Another crop native to South America that isn't truly a grain, but is often used as a grain substitute, is amaranth. Amaranth was considered to have supernatural powers by the ancient Aztec civilization, where it was used to make figures of various gods, which were then eaten in religious ceremonies. The practice was banned by the Spanish conquistadors, who considered it a parody of the holy communion host.

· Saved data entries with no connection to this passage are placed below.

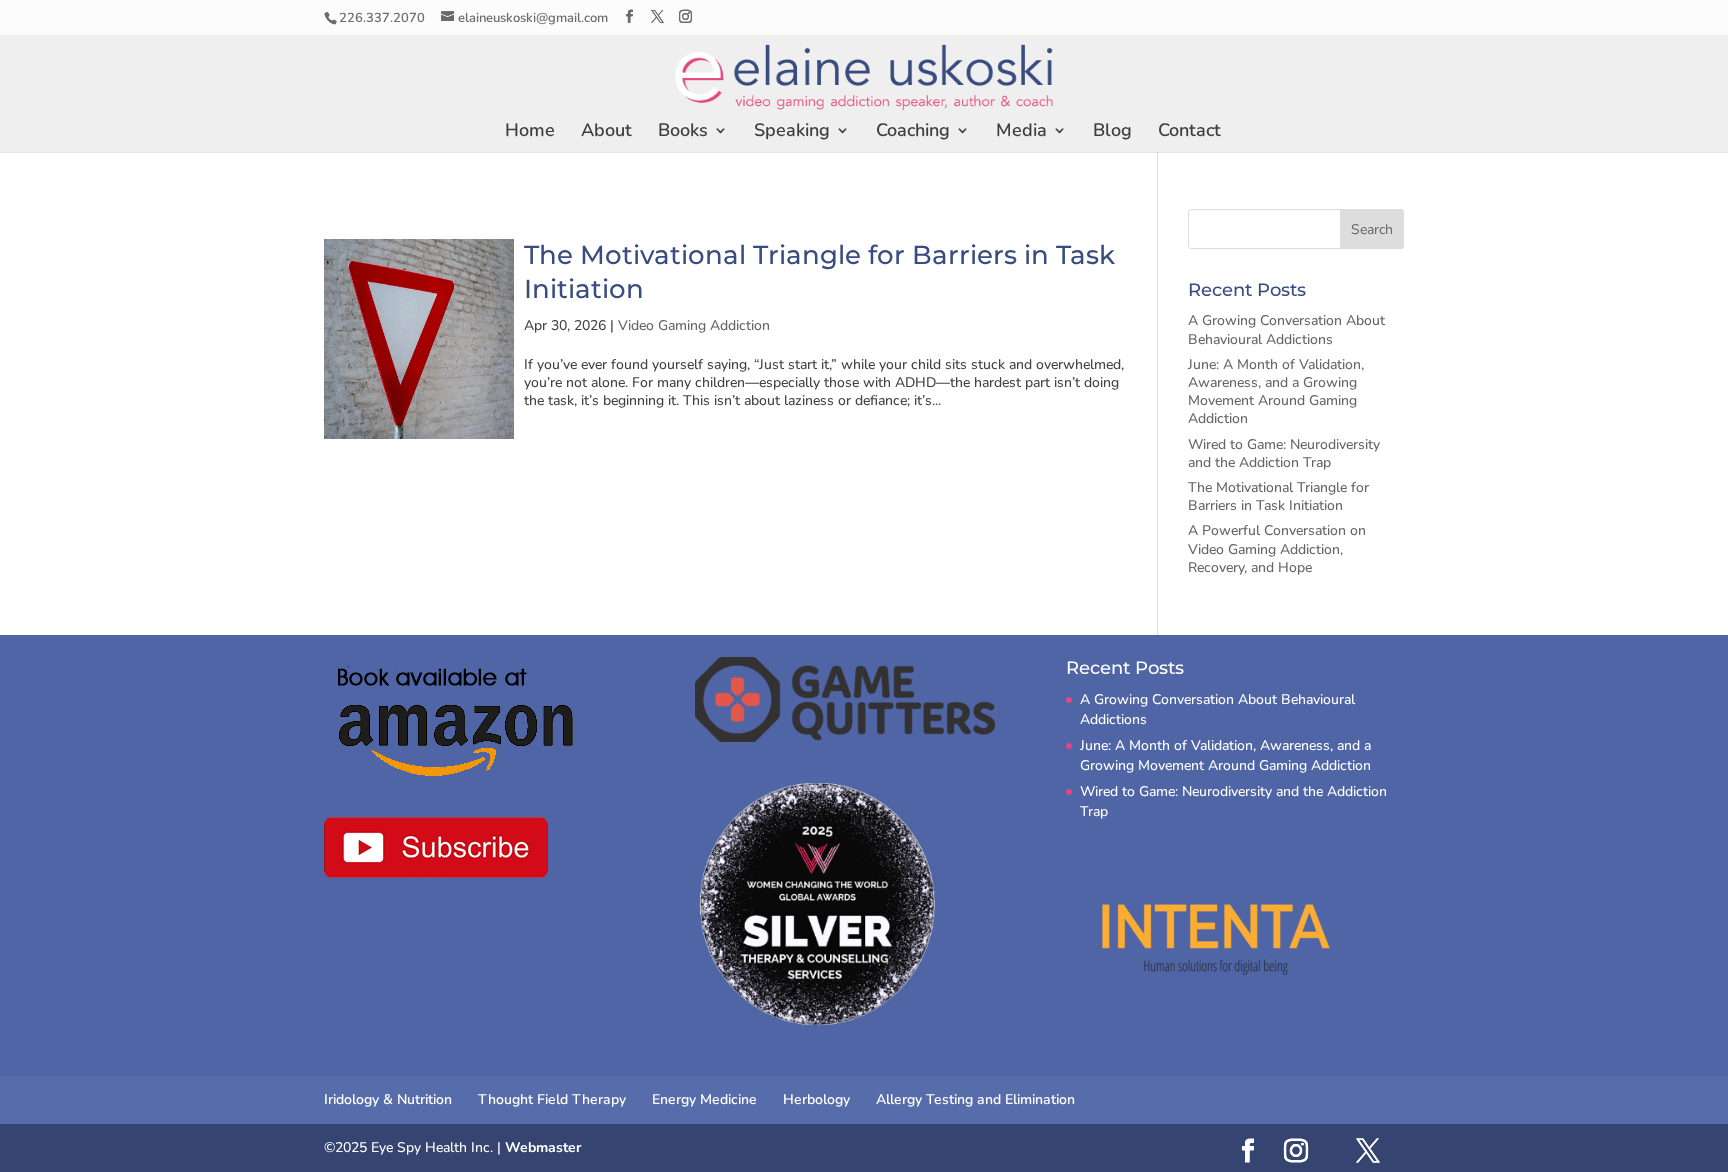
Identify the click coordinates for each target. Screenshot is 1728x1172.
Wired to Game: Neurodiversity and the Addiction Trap (1284, 453)
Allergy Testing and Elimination (975, 1099)
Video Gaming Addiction (694, 325)
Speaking (792, 132)
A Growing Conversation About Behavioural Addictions (1286, 329)
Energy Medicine (704, 1099)
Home (530, 132)
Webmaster (543, 1147)
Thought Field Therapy (552, 1099)
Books (683, 132)
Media (1021, 132)
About (606, 132)
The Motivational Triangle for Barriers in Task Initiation (1278, 496)
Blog (1112, 132)
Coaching (913, 132)
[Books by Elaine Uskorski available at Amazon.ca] (457, 721)
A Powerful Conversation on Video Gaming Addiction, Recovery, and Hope (1277, 548)
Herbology (816, 1099)
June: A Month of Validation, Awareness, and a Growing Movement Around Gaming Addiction (1276, 392)
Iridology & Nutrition (388, 1099)
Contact (1189, 132)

Besides being a trendy food in the U.S., amaranth has been widely used in Mexico to combat malnutrition. "We believe that amaranth is an alternative crop of high potential, and have worked on the reintroduction of its cultivation throughout Mexico," says Diego Manrique de Lara, commercial director of a Mexican company, San Miguel de Proyectos Agropecuarios. de Lara adds that the company is concentrating on introducing the plant in small, rural communities. "It is a food that is easily reintroduced in the diet of the local population," says de Lara, "and its addition into the staple diet of Mexico provides a balanced nutritional profile, which corn and beans alone do not."

Amaranth, which has high protein content and, like quinoa, contains all eight amino acids, has environmental advantages, since it is significantly hardier and more drought-resistant than other staple crops. Advocates say that amaranth also requires significantly less pesticides and fertilizers, and it is usually grown without irrigation, making usable parcels of semi-arid land that would otherwise lie fallow or give very low yields of corn.

However, amaranth alone doesn't produce a consumer-acceptable bread because it doesn't have gluten, which provides strength and elasticity. In Mexico, amaranth is primarily mixed with non-gluten maize, resulting in tasty and allergy-resistant bread. Jorge Ortega, president of Acadia Corporation, which sells amaranth and other products, describes it as having a nutty taste, and a delicious aroma. "Bakery products with amaranth are gold colored and have a very nice texture," he says. "But you will have to mix amaranth with other ingredients, because it is very strong."

Another grain alternative that is increasingly popular in the U.S. is spelt, a relative of wheat that, like kamut, has been found in the tombs of ancient Egyptians. Don Stinchcomb, president of Purity Foods, says that his company became interested in marketing spelt after naturopathic physicians in the Detroit area began recommending it to their patients with chronic debilitative diseases such as cancer. Some, but not all, people who have wheat allergies can tolerate spelt. "The advantage of spelt is that it is easier to digest than virtually any other type of grain," Stinchcomb says. Recently, interest was also piqued by the publication of the book Cook Right for Your Blood Type, written by Peter D'Adamo. He recommends spelt for all blood types, and includes it in 22 of 25 bread recipes. D'Adamo believes spelt will be the next staple grain. "We've been getting a lot of telephone calls about spelt," he says.

Like the others, spelt contains all eight amino acids, and is high in complex carbohydrates. Stinchcomb says it is even more palatable than wheat, which allows it to be used in whole grain form in products such as pasta, which may not taste great when made from whole wheat. Other spelt advantages include a higher resistance to disease and pests than wheat, and the ability to be grown using a third less nitrogen fertilizer.